A banking union has the potential to reduce systemic risk in the Eurozone. However, I argue that it also poses significant new challenges for the management of such risk. In this column I explain how they can be tackled. In particular, I identify four elements that a successful banking union would need to incorporate:
- A banking union should not just lead to a simple pooling of risks, such as by centralising national deposit insurance systems. This runs the risk of making systemic crises more likely. A two-tiered structure of national and European systems is desirable, ideally with an additional European backstop in the case of systemic events.
- When harmonising regulation, European supervisors should not fall into the danger of encouraging more similar financial systems across countries. In order to mitigate the risk of systemic crises, we need a diversity of approaches to financial intermediation in the Eurozone.
- A European supervisor has to avoid the build-up of systemic imbalances. For this a truly systemic perspective needs to be taken since even if individual countries are well balanced, the Eurozone as a whole may still have imbalances.

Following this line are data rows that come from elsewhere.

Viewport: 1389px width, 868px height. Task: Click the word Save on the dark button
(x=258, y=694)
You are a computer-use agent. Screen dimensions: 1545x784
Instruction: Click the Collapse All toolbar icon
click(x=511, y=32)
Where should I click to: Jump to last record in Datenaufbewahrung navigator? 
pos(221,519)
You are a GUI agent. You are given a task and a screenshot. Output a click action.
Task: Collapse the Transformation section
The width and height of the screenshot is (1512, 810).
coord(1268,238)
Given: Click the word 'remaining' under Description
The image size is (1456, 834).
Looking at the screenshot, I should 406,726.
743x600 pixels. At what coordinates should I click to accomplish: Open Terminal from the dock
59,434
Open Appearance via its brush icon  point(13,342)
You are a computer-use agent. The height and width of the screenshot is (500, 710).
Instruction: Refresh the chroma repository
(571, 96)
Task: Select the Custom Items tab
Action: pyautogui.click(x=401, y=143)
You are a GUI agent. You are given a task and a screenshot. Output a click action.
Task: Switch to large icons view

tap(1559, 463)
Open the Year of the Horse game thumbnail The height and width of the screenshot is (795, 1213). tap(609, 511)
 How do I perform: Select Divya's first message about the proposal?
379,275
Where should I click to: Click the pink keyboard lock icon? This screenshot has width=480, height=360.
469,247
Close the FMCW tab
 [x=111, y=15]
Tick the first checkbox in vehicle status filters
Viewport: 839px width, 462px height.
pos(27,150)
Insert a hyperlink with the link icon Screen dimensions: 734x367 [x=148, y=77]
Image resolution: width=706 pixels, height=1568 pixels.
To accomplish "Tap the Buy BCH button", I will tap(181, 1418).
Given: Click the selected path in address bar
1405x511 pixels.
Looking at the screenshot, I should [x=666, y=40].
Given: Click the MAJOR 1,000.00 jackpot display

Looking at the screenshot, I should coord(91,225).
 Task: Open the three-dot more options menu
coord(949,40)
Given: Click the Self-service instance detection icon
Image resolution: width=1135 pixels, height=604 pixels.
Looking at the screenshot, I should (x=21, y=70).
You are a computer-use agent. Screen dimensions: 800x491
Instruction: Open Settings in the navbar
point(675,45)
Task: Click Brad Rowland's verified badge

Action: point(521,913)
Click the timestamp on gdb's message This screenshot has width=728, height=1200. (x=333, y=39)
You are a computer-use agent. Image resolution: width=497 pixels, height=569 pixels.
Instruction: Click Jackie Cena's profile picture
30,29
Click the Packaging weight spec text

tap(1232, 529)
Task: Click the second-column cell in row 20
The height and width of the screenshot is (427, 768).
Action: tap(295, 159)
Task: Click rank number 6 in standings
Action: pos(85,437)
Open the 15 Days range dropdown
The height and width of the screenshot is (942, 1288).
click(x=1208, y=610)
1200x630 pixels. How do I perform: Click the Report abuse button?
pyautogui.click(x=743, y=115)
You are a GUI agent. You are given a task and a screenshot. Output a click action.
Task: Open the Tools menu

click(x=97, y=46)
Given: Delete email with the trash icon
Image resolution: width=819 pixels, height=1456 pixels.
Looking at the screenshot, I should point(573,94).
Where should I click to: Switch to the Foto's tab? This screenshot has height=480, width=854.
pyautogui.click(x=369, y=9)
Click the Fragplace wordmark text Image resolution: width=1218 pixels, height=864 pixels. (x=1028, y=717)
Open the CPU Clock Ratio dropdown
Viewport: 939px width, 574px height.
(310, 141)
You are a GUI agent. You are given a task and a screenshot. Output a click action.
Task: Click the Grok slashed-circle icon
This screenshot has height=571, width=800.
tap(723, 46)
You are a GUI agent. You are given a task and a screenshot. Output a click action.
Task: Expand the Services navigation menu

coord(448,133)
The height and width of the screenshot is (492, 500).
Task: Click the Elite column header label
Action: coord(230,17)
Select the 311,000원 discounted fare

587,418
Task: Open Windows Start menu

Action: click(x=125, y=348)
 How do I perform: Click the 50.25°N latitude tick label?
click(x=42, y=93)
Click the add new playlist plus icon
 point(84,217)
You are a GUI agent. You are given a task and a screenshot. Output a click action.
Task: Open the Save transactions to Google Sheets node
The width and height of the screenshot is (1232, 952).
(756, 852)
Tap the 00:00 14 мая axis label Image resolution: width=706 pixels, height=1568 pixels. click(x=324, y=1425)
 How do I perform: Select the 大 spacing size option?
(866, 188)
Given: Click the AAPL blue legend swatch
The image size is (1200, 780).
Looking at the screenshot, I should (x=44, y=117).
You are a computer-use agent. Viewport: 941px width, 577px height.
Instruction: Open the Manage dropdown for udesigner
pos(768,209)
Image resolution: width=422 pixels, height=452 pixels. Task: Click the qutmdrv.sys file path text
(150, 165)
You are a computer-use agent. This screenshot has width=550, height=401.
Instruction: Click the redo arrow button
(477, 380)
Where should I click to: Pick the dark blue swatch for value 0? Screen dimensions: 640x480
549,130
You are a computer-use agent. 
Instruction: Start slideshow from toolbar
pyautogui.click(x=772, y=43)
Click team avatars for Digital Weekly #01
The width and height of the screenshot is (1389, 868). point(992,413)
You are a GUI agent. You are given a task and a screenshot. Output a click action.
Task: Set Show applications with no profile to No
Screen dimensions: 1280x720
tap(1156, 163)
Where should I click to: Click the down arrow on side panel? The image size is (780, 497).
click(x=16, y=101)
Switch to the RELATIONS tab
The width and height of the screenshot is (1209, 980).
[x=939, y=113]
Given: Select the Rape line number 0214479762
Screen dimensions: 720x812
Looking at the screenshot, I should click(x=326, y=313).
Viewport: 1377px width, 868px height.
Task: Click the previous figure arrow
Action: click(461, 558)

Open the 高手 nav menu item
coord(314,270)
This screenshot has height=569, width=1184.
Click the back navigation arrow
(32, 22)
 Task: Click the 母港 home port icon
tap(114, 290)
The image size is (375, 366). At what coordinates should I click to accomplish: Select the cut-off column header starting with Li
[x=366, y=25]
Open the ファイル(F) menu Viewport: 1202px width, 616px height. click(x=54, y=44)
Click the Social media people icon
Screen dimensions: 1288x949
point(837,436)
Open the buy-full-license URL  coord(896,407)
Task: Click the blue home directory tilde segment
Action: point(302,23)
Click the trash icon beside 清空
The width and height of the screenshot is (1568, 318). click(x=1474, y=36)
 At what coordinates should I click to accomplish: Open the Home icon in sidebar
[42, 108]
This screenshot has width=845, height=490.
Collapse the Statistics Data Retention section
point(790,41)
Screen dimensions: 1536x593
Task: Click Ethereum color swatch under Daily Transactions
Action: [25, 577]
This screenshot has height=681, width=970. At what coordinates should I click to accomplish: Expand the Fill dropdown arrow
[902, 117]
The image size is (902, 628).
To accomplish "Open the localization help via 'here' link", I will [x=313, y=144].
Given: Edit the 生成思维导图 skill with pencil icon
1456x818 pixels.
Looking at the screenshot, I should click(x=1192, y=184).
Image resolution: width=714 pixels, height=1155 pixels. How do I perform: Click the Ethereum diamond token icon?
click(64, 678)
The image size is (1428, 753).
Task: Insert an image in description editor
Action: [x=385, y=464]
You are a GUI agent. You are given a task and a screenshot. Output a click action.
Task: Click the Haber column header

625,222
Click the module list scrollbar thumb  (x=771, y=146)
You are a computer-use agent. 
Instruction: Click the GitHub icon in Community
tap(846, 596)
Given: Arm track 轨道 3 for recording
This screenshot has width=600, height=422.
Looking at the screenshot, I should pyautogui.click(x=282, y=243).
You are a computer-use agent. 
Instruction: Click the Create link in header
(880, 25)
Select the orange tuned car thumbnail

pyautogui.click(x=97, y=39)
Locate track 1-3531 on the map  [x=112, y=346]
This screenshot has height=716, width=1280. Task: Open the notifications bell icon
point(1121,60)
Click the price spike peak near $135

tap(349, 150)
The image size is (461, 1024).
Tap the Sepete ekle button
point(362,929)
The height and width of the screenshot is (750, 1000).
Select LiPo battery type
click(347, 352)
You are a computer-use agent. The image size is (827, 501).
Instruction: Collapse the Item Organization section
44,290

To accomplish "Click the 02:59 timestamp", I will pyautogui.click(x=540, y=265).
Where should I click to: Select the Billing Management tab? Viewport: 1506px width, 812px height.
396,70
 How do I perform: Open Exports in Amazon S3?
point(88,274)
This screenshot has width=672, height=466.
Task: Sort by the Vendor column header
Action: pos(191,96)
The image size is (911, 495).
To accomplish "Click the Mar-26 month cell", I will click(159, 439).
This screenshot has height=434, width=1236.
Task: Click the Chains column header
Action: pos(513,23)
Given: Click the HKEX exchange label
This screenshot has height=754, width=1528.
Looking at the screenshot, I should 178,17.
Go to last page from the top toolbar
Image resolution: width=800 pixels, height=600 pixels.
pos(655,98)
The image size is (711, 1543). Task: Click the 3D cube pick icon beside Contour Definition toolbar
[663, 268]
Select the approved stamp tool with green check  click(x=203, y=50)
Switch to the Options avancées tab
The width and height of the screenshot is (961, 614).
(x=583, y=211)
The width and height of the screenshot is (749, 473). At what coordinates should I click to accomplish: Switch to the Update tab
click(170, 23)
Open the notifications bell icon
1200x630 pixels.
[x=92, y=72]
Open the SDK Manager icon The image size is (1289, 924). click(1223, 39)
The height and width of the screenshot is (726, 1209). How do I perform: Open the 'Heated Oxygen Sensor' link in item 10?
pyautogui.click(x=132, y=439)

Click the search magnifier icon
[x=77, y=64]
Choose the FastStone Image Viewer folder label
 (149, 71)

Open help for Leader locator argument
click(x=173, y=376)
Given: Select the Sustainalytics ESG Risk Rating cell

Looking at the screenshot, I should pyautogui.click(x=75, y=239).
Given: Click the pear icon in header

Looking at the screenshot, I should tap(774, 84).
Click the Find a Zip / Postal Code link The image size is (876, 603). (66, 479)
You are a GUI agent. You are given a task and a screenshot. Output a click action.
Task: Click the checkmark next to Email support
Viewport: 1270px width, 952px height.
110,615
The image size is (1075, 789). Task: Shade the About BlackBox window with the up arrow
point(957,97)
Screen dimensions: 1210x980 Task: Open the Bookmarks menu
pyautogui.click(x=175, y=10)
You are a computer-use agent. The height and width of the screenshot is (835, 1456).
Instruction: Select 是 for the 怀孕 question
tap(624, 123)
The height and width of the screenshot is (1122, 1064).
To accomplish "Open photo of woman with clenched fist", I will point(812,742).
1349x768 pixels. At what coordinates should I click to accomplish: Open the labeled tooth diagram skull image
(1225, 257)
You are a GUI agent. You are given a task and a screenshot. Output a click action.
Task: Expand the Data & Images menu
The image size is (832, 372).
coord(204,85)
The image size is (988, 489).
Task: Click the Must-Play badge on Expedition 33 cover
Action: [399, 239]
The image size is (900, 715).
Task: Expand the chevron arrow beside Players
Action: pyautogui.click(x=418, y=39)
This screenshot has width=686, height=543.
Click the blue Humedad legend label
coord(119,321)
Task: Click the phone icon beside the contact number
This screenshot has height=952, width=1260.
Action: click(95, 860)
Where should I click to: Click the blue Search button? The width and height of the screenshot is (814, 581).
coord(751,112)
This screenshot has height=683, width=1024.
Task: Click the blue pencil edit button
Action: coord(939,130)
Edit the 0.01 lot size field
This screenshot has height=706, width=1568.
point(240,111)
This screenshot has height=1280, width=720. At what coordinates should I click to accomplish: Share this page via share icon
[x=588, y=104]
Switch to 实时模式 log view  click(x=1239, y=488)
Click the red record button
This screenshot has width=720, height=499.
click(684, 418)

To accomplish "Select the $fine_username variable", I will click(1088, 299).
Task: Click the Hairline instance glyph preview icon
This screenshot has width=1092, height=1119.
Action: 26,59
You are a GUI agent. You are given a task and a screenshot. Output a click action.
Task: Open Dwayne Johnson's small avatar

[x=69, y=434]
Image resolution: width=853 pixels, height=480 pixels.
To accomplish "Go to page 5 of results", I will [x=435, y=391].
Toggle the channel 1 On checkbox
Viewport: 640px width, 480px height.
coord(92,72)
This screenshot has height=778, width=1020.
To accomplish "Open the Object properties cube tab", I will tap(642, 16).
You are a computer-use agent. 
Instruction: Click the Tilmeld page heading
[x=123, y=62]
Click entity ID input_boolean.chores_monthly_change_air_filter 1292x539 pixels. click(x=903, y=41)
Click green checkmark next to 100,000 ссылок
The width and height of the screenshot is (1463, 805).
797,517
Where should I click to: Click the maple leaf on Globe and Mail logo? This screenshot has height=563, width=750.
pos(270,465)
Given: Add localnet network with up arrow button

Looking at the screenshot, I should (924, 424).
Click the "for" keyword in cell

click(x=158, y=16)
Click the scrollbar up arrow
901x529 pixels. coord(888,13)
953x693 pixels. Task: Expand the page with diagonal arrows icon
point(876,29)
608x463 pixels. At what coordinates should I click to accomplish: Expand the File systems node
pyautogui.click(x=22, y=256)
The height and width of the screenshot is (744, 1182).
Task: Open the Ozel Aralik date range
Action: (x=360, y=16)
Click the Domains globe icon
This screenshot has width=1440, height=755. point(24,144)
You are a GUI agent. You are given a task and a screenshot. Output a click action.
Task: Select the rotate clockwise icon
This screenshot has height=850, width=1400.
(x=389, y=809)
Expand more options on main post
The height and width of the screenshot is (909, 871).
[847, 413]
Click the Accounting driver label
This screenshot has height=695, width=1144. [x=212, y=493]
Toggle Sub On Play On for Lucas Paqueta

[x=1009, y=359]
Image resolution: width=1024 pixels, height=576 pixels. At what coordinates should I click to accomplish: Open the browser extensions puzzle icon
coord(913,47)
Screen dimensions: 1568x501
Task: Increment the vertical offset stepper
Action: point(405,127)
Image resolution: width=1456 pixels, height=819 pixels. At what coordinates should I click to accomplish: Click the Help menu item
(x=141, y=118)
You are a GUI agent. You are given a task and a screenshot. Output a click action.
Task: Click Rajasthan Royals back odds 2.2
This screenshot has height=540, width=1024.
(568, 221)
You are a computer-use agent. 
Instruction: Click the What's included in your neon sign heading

- A European supervisor should isolate banks from domestic pressure to pile up sovereign bonds. This can be done by introducing a cap on domestic bonds. Alternatively, diversification of sovereign risk can be forced through the introduction of synthetic Eurobonds or ESBies.
Let me be clear: the basic case for a European banking union is a strong one. A monetary union without a complementing banking union exacerbates systemic risk – as the current situation in the Eurozone painfully illustrates. Monetary unions are in particular not well equipped to deal with asymmetric shocks as regions cannot simply devalue in response to negative shocks. In addition, in a financially well integrated monetary union shocks tend to be exacerbated because agents can easily move capital to other regions, essentially leading to capital flight from the affected regions.1 This worsens the positions of the banks in these regions. To make things worse, the potential of national governments to intervene is limited as the fate of banks and sovereigns is likely to be heavily intertwined in such situations.
A fully-fledged banking union has the ability to address these shortcomings:
- A European deposit insurance system reduces the risk of capital flight from affected regions and can thus stabilise the Eurozone.
- Banking resolution at the European level takes away responsibility from national supervisors who might be captured, or simply unable to recapitalise banks due to a lack of resources.
- Explicit rescue funds for banks break the vicious feedback loop between private (bank) debt and sovereign debt.2
- A European lender of last resort (if part of the banking union) reduces the risk of self-fulfilling liquidity runs spreading across the Eurozone.
However, a banking union will also create new challenges for systemic risk.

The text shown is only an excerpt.